Em julho de 1955, saía o número um do novo “Mad”. Os desenhistas foram mantidos, mas a revista ganhou textos (uma sátira a Ernest Hemingway e uma coluna sobre a Rússia, escrita em caracteres cirílicos), fotomontagens, sátiras de propagandas e de filmes (o western “Vera Cruz” foi a primeira vítima). Kurtzman antecipou, em pelo menos dez anos, as revistas de humor modernas, como o “National Lampoon” e o nosso “Pasquim”.
William Gaines, no entanto, não estava contente. A revista era radical demais. Aquilo acabaria dando besteira. Gaines queria algo mais leve, consumível, menos problemático. Afinal, era ele quem pagava as contas. A diferença de opiniões virou briga, Kurtzman acabou demitido e o “Mad” virou a bobagem que você certamente conhece.
Harvey Kurtzman não ficou na rua por muito tempo. Entre seus fãs estava Hugh Heffner, dono da “Playboy”.
Uma breve historinha sobre Heffner: em 1953, ele era repórter da “Esquire”, a revista masculina mais sofisticada do país. Heffner pediu um aumento, que foi negado pela empresa. Ele se demitiu, foi para casa e criou a “Playboy”, literalmente, na cozinha de seu apartamento. A primeira edição saiu em dezembro de 1953 com Marilyn Monroe nua na capa. Foi um escândalo (lembre-se: não havia revistas de mulheres nuas na época). O número dois vendeu seis milhões de exemplares e, por pouco, não afundou a “Esquire”.
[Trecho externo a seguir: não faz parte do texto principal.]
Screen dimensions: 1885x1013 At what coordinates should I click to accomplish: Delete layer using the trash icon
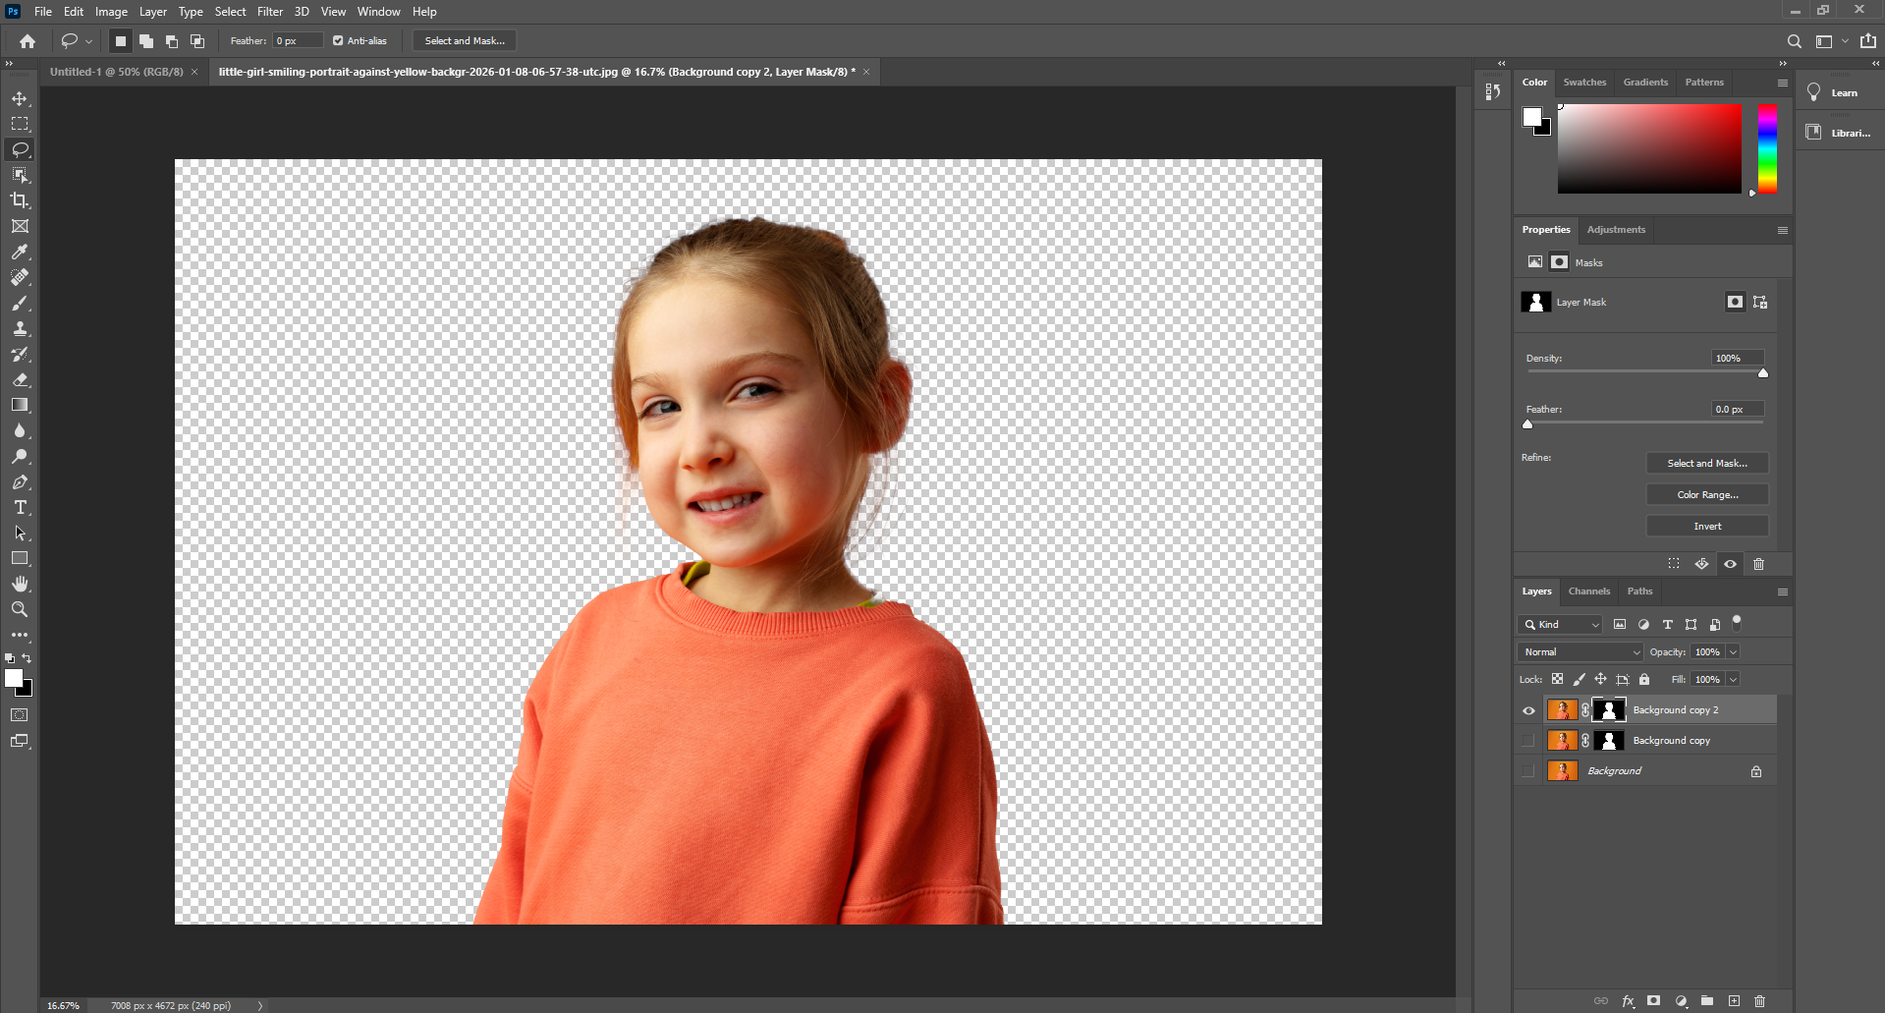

Heffner convidou Kurtzman para criar uma revista de humor na sua editora. Em 1957 saiu “Trump”. Luxuosa e sofisticada, a revista foi sucesso de crítica e fracasso de público. Heffner ainda não tinha “caixa” suficiente para bancar a revista e esperar um possível aumento de vendas. Depois de um ano, “Trump” acabou fechando. Heffner tentou de novo com “Humbug”, revista menos pretensiosa, que também não sobreviveu.
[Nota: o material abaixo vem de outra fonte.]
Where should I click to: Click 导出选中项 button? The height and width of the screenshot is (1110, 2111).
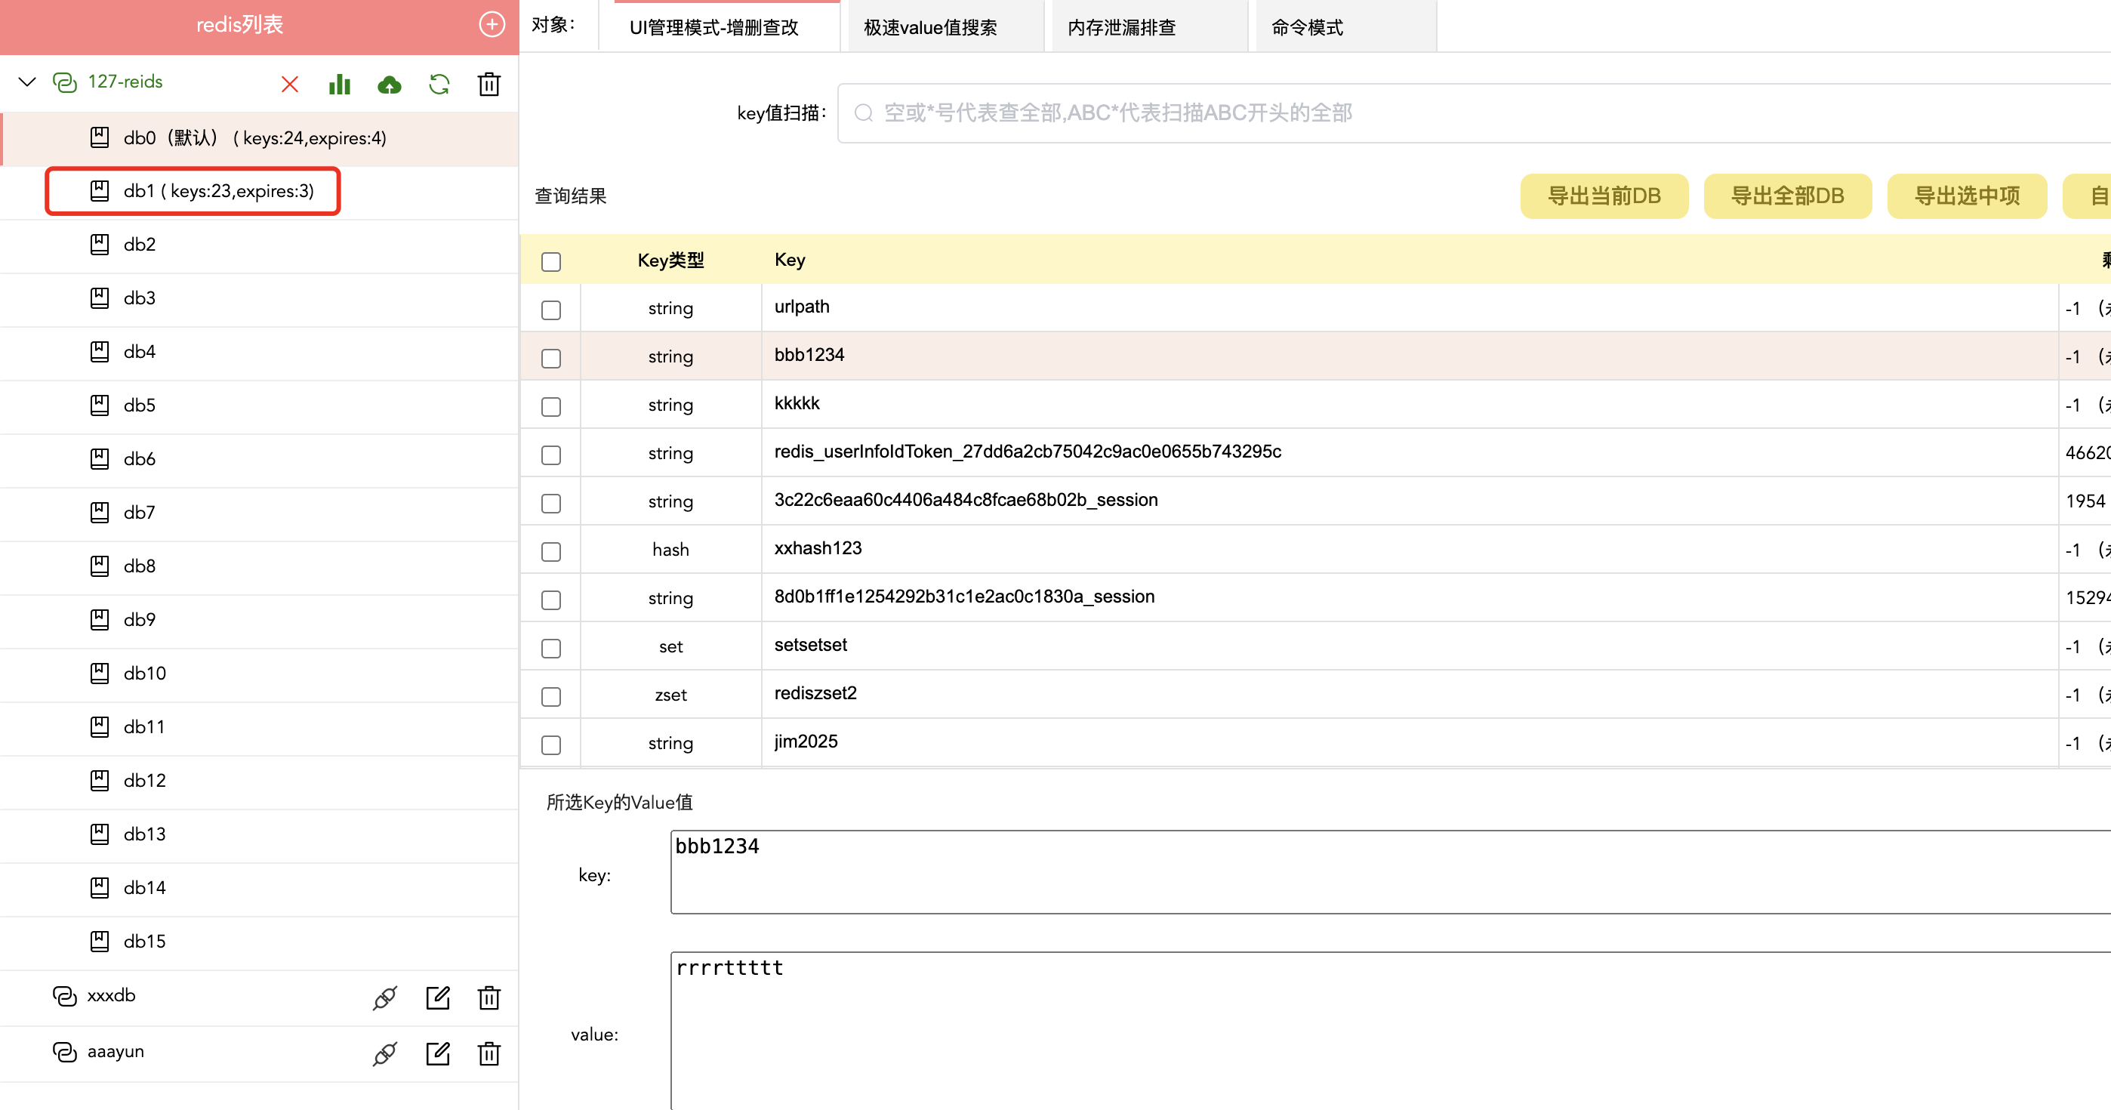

Entre mortos e feridos, salvaram-se dois: Kurtzman e Bill Elder (que estava no time das duas revistas), foram convidados a fazer quadrinhos na “Playboy”. Surgiu “Little Annie Fannie”, uma sátira à tira “Little Orfan Annie”, de Harold Gray, um dos cartunistas mais reacionários dos EUA. Annie, a original, era uma orfã criada por um milionário racista e vendedor de armas. A Annie de Kurtzman e Elder era uma louraça gostosa e ingênua que sempre perdia as roupas no meio da história. Em “Little Annie Fannie” Kurtzman ridicularizou a política, a religião e a mídia. Os quadrinhos de Elder, cuidadosamente pintados, tinham, já na época, o mesmo padrão das melhores grafic novels de hoje em dia.
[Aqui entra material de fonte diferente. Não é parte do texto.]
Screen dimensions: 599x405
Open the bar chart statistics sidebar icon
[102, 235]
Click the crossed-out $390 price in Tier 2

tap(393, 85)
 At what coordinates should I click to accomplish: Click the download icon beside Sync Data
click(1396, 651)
“Little Annie Fannie” foi publicada até os anos 70 (inclusive pela “Playboy” brasileira), até que Kurtzman foi convidado para ser editor de humor de outra importante revista masculina. Adivinhe qual? “Esquire”, claro.
Os anos radicais
Neste meio tempo, entretanto, Kurtzman criou sua terceira revista de humor, considerada por muitos a melhor de todas: “Help!” Em “Help!”, Kurtzman reuniu os maiores talentos de sua geração com os cartunistas que estavam despontando naquele momento, como Robert Crumb (criador de “Fritz the Cat”), Gilbert Shelton (“Freak Brothers”) e Jules Feiffer (hoje em dia, cartunista do “Village Voice”). E não foi só: Jerry Lewis escreveu textos e participou de algumas fotonovelas, como vários outros astros americanos. René Goscinny, criador de “Asterix”, mandou contribuição da França. E Terry Gillian (que mais tarde se juntaria ao Monty Python) foi praticamente adotado por Kurtzman: sem ter onde morar, passou a dormir na redação da revista.
“Help!” pode não ter sido o maior sucesso de Kurtzman, mas foi a “ponte” entre duas gerações de cartunistas, revelou inúmeros artistas e escritores e foi a revista na qual ele escreveu e desenhou suas melhores histórias (mais tarde reunidas no livro “Jungle Book”). Mais que isso, “Help!” refletiu sua época: a explosão beatnik, o início da contracultura e o começo da era em que o conservadorismo e o liberalismo travariam uma batalha de vida ou morte em território americano.
Harvey Kurtzman morreu há 29 anos, em Nova York, depois de ter influenciado pelo menos três gerações de humoristas. Não por acaso. Kurtzman sempre soube que humor é coisa séria. Afinal, como diz Millôr Fernandes, “uma coisa é ser o rei dos palhaços, outra coisa é ser o palhaço dos reis”.